Even Adrienne’s human closet was a dreary competition, horse clothes easily outnumbering their ‘normal person’ counterparts.  From bras to pans and socks, barn grime coating the majority of her wardrobe, but the greatest disparity lay in her shoes.  Bundled together in a tote bag were two pairs of heels, bejeweled dress boots, nicer clogs, flip flops some rarely-used water shoes and a pair of running sneakers.  The tote was unzipped on the rare occasion she would look uncomfortably out of place wearing some barn shoes somewhere.  Grocery stores and other likewise errands did not get that luxury – if someone minded the faint smell of manure while picking out cereal, they could wait thirty seconds and it would pass.  The floor of her closet, on the other hand, was overrun with summer boots, winter boots, schooling boots, show boots, paddock boots, tall boots and a few back-ups in case a pair needed mending and she didn’t want to dirty her show boots in everyday schooling.  She had muck boots for stall cleaning, cowboy boots for general barn work and rainy day boots to keep the worst of the mud off another pair when the barn yard turned into a lake.

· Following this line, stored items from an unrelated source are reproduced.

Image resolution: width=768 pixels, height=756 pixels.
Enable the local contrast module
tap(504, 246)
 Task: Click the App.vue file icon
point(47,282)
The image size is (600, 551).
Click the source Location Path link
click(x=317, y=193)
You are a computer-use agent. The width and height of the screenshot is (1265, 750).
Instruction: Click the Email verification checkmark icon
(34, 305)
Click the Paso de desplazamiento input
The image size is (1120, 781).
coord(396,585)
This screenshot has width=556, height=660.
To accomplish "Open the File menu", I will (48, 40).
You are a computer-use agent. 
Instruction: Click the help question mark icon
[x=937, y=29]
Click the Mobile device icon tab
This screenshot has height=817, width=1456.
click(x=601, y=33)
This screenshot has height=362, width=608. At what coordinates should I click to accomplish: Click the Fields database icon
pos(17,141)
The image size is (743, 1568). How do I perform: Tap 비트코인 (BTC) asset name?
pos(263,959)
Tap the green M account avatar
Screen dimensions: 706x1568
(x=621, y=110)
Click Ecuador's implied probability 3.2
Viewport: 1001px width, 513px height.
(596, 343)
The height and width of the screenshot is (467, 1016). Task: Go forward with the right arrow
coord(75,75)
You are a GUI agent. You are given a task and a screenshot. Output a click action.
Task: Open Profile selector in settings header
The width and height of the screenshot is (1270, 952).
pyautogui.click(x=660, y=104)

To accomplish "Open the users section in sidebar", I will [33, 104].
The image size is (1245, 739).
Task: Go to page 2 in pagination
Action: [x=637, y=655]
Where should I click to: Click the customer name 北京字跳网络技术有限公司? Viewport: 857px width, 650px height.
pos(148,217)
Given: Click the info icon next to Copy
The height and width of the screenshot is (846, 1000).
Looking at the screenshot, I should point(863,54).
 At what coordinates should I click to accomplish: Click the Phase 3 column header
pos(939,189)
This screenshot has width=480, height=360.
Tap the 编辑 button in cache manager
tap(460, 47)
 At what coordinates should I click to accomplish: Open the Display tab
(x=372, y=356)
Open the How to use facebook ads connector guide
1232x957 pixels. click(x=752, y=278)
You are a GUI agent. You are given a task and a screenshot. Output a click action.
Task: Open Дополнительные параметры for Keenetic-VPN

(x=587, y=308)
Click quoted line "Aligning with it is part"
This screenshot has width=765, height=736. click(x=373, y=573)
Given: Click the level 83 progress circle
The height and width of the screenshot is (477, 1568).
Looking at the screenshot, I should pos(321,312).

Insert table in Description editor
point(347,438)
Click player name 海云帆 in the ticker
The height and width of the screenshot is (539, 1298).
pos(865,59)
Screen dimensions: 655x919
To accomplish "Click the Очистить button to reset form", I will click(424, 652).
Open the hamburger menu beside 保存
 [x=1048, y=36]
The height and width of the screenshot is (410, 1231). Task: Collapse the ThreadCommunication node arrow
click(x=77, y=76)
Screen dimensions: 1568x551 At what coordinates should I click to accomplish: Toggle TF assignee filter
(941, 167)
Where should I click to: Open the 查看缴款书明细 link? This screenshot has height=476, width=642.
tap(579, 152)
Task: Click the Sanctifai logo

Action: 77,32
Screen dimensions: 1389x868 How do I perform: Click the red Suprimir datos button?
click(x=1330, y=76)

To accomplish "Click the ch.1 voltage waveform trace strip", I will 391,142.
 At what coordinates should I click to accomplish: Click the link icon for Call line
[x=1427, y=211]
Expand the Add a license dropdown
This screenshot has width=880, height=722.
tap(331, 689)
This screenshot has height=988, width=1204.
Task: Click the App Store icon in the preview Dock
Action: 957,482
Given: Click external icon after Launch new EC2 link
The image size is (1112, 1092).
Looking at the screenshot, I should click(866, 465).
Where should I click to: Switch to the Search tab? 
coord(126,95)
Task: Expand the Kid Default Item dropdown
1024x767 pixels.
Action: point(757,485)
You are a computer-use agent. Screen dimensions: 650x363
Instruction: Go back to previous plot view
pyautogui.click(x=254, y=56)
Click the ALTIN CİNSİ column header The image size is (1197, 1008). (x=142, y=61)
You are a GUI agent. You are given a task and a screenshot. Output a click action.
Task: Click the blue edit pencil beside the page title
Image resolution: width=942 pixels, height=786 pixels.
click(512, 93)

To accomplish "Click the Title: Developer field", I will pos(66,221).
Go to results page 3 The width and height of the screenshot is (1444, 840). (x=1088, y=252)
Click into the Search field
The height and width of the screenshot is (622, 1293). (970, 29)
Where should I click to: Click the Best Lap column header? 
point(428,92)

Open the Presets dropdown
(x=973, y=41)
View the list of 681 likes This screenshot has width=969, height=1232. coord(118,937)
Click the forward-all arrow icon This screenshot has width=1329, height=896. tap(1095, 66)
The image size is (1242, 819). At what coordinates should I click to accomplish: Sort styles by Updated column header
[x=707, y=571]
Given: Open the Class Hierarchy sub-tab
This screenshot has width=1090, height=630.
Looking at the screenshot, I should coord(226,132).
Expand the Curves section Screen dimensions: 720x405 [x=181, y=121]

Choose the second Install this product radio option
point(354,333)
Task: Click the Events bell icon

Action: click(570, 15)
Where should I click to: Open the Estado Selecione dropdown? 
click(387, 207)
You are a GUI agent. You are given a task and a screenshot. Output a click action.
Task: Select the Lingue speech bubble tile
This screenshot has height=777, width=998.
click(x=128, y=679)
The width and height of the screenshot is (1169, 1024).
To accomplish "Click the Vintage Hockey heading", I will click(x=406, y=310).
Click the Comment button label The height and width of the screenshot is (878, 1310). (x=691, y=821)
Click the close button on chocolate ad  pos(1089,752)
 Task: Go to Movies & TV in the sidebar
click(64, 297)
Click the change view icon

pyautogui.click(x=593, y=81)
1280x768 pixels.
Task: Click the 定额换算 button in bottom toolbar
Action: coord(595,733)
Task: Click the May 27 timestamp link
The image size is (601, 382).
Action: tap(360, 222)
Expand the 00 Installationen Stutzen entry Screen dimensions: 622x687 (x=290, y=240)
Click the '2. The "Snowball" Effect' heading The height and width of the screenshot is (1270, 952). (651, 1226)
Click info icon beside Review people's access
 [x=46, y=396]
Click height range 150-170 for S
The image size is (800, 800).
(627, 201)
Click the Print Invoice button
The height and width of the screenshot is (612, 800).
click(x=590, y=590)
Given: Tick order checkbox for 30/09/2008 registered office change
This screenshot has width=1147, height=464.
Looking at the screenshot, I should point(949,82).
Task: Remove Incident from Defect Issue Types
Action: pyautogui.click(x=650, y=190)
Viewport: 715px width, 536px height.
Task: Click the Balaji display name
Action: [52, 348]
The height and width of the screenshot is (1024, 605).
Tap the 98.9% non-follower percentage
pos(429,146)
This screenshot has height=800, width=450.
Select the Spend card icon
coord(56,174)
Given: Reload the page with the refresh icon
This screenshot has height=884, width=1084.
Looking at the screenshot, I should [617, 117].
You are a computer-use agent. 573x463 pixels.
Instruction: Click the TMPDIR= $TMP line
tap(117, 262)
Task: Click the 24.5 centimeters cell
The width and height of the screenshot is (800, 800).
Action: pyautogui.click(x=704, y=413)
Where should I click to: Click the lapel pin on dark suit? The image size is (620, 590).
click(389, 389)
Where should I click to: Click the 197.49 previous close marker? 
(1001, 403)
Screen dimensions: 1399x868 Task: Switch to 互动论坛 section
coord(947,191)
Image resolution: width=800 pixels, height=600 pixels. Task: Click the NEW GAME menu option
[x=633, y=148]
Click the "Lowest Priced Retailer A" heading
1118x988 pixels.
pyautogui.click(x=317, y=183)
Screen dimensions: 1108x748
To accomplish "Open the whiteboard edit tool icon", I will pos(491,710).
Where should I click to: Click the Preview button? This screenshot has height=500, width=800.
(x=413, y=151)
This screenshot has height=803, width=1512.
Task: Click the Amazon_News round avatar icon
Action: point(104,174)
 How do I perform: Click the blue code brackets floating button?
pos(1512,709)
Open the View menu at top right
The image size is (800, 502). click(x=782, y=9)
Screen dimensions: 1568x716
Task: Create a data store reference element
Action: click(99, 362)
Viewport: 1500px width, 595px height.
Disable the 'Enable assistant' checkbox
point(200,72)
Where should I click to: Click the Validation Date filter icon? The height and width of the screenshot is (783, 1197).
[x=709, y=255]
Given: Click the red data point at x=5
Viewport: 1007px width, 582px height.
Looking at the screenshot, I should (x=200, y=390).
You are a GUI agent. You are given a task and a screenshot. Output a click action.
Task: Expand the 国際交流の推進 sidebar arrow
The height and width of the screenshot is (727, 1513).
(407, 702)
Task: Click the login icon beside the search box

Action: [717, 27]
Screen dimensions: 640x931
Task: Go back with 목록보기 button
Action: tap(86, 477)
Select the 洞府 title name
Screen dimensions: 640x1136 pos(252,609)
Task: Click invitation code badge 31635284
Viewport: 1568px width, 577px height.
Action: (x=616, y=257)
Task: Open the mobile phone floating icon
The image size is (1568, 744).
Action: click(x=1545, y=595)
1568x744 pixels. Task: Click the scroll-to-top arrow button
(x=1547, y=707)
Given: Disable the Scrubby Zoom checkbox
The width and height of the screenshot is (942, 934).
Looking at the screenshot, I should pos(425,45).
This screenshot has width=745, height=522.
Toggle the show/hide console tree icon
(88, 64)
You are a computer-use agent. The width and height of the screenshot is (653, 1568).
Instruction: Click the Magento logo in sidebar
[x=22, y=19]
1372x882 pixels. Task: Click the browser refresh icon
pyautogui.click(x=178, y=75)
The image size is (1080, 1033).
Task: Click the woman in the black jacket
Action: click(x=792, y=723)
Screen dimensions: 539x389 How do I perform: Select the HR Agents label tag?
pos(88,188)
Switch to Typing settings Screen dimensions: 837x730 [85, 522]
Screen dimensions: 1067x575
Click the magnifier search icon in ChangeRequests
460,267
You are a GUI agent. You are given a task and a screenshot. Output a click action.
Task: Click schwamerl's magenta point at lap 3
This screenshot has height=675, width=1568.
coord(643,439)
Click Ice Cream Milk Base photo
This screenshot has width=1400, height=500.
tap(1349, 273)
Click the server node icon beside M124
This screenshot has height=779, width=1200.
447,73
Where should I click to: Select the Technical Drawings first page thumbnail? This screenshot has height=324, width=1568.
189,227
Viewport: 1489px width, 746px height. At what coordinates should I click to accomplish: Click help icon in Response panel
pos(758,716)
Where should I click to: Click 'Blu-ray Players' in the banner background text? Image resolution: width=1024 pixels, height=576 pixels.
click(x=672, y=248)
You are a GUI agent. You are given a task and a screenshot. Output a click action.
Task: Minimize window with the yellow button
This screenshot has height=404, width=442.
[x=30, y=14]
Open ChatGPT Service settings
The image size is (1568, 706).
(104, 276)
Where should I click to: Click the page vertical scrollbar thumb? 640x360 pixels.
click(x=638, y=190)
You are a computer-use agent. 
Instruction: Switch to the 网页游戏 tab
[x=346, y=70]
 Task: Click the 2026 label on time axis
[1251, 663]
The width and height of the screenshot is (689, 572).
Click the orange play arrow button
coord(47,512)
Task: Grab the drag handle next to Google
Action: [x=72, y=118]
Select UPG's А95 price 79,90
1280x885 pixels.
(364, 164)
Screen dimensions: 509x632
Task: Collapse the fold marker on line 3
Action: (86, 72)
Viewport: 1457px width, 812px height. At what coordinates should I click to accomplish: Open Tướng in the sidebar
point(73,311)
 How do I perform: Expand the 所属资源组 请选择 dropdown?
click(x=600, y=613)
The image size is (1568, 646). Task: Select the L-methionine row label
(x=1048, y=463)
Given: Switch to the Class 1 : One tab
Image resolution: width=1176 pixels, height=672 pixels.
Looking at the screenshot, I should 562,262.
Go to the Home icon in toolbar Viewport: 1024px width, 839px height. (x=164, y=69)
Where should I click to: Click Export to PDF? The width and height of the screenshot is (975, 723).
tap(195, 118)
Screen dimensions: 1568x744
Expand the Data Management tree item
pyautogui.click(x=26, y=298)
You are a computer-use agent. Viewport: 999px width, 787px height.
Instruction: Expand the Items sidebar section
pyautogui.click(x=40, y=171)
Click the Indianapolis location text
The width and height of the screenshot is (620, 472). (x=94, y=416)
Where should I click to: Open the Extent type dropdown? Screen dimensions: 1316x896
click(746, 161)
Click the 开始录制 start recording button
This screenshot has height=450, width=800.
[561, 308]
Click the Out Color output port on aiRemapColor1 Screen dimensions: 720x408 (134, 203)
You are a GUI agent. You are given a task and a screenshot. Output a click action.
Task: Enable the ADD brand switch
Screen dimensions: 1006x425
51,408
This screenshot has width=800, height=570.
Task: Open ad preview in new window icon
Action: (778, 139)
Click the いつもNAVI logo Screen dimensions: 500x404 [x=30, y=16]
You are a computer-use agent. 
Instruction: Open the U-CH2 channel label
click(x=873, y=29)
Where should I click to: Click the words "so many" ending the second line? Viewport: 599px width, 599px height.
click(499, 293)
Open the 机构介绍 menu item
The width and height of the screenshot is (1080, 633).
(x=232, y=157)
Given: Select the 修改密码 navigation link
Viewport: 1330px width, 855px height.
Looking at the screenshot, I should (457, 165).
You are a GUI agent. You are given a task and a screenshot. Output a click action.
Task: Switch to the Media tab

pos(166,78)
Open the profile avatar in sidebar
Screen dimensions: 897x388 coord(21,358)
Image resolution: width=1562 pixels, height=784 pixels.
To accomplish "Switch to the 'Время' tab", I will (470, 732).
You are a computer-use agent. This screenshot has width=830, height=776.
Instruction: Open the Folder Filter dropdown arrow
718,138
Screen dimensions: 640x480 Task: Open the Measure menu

While most of the population might get sore wearing dress shoes or heels for several hours, Adrienne lived her life in a boot heel.  So long as a dressy heel wasn’t too high, her feet didn’t mind, allowing her to dance at a club without the desire to kick out of the shoes and walk home barefoot.  Once or twice however, Adrienne had made a terrible decision to do her day of shopping in her tennis shoes and suddenly the unfamiliar desire to lose the shoes and grab something, anything else to wear was quite strong.  She nursed the bottoms of her feet that night, apologizing for abusing them, promising more comfortable shoes next time.  A passing thought whispered that she might have something insanely wrong with her that hundred dollar sneakers with arch supports, conforming structure and cushioning would make her so sore while her plain, flat-soled, stiff leather boots would let her walk for hours on end.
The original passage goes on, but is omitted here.